(Supplied material begins)
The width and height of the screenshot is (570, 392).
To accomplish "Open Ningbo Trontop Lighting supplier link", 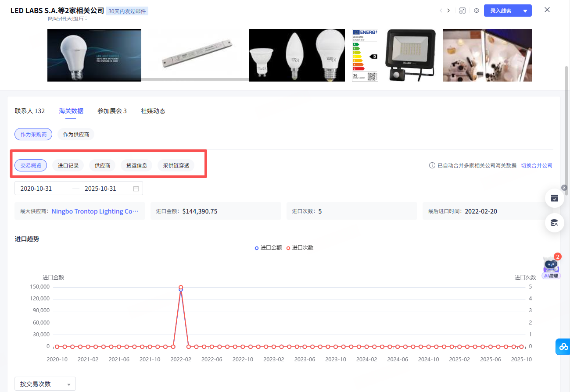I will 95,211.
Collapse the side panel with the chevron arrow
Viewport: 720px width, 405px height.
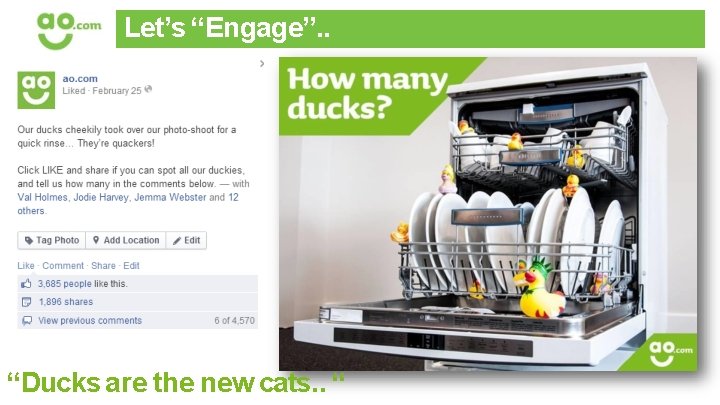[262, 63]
(Supplied material ends)
• _Problem statement_
Print exactly the lines from the line with "Collapse the side" through the end of the data, both ends included, and print no pictures.

• _Answer to the problem_
Collapse the side panel with the chevron arrow
Viewport: 720px width, 405px height.
[262, 63]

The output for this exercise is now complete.